August 13, 2004

They're back...

Good news: PBS has decided to act a bit more fair and balanced, and will air a new talking heads show starting in September, featuring the editorial board of The Wall Street Journal.

Each week, JOURNAL EDITORIAL REPORT will consider an array of timely topics in a fast-paced half-hour built around four regular segments and occasional special segments.

The program leads off with a look at the story the editorial board considers the most important of the week, emphasizing the original reporting and analysis of the editorial board members. Next, "Briefing....and Opinion" will feature an in-depth taped piece from the field on a current issue of note, which will serve as a basis for a spirited discussion. This will be followed by "One on One," in which Gigot talks with individual writers, op-ed contributors or other newsmakers, getting "inside" the stories and issues that others aren't covering. Some weeks, this segment will alternate with "Cultural Divide," which will look at issues raised in movies, television, literature, and religion. The half-hour wraps up with "Tony and Tacky," which invites members of the editorial board to make their personal picks of the best and the worst of the week.
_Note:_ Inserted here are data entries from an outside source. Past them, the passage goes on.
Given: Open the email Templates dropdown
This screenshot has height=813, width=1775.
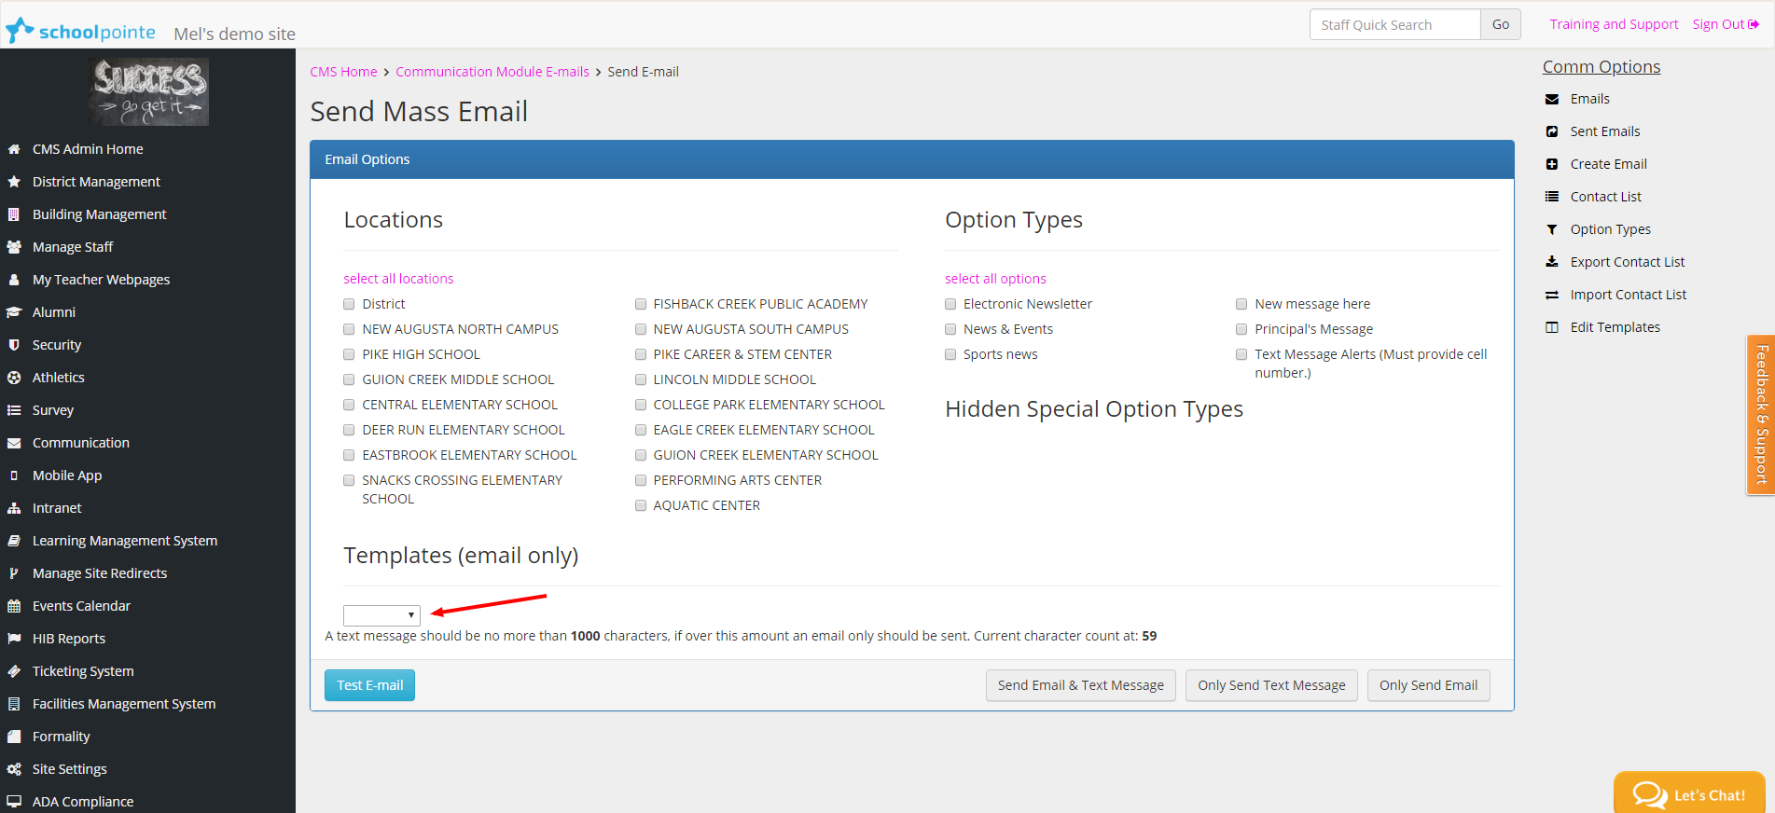Looking at the screenshot, I should pos(381,615).
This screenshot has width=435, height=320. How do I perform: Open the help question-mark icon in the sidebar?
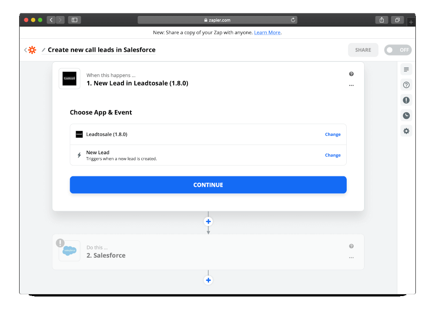[406, 84]
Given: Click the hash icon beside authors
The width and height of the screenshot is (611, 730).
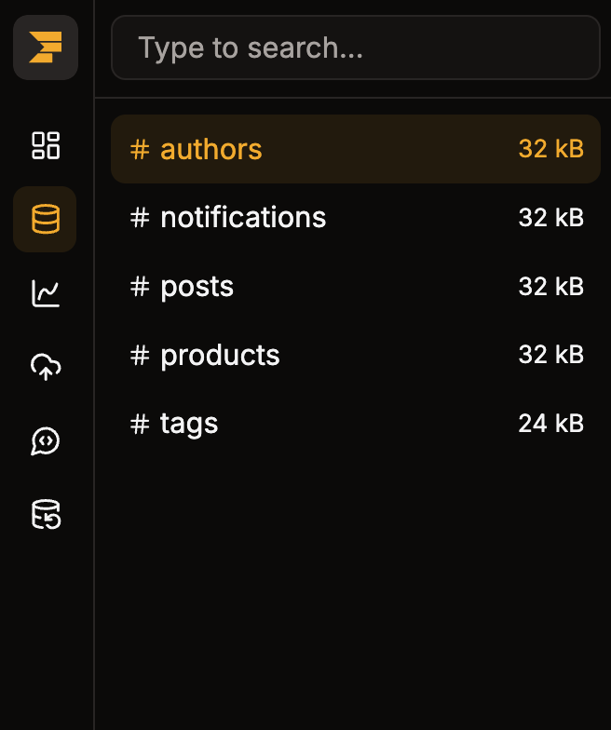Looking at the screenshot, I should pos(140,149).
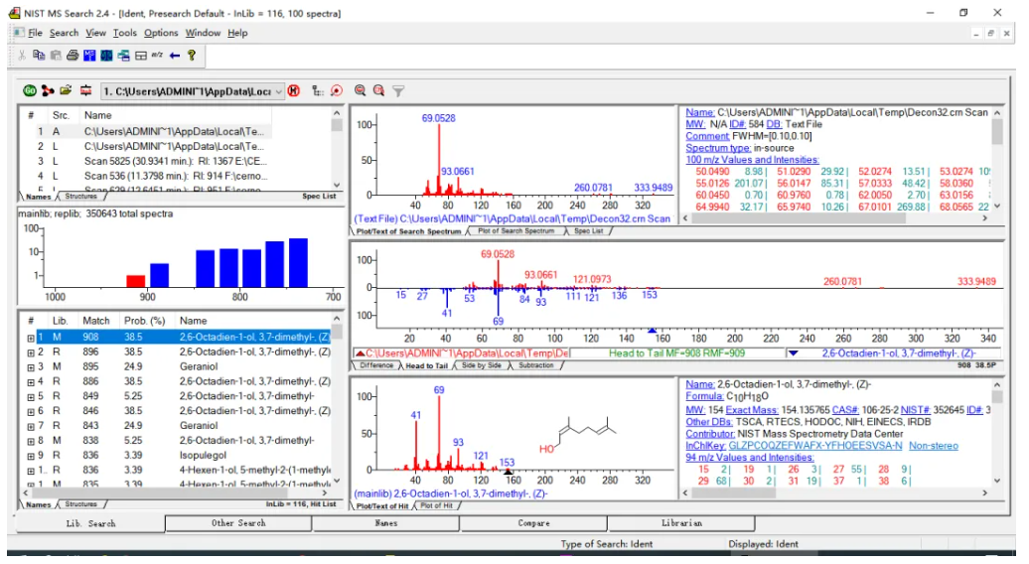Switch to the Side by Side tab
1029x564 pixels.
pos(481,365)
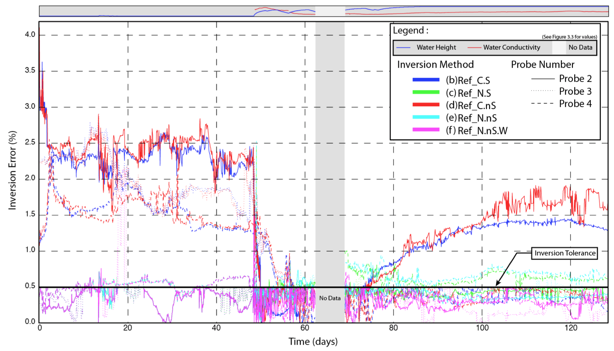Click the 100 tick on time axis

pos(482,328)
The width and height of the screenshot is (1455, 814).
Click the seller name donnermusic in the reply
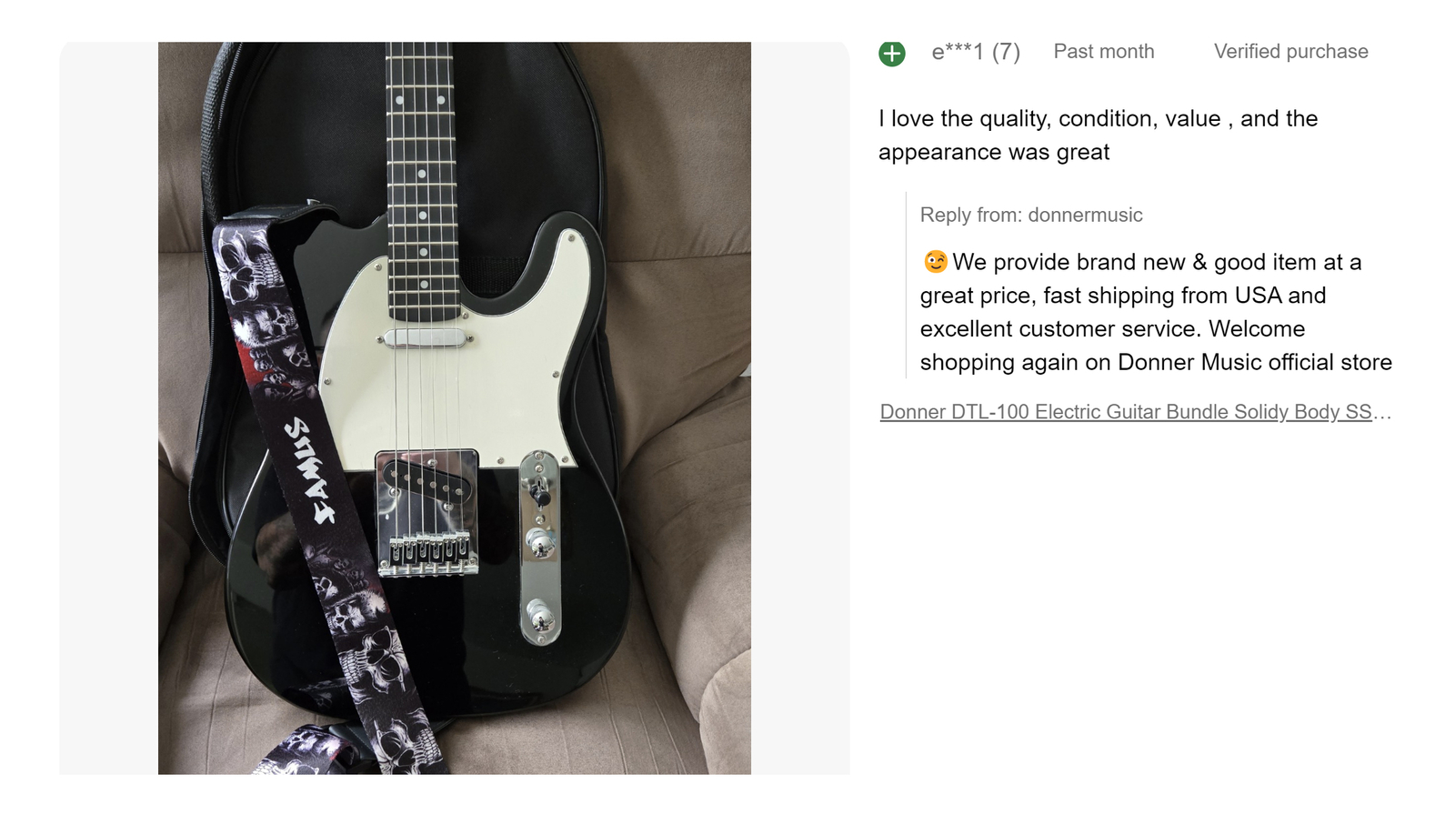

Leftie Eric Alterman, already concerned about the obviously right-wing nature of PBS, seems despondent.

Short of turning the broadcast day over to Rush Limbaugh or Richard Mellon Scaife, it's difficult to imagine a more calculated effort to undermine PBS's intended mission of providing alternative programming than this subsidy to a wealthy, conservative corporation to produce yet another right-wing cable chat show.

Given the right's domination of television talk shows and its already strong representation on public broadcasting, the only imaginable explanation for the decision to put PBS resources in the hands of well-financed, well-distributed, unabashedly partisan and journalistically challenged ideologues can be naked political pressure. As we have seen over the past three decades, the relentless conservative campaign to "work the refs" works. If liberals are to retain their voice in the public discourse, they had better find a way to let the pooh-bahs of PBS know exactly what they think of decisions like this one.

Such retching only confirms how badly this antidote is needed. Hope to see it here in Houston, but the Sept. schedule is not yet published.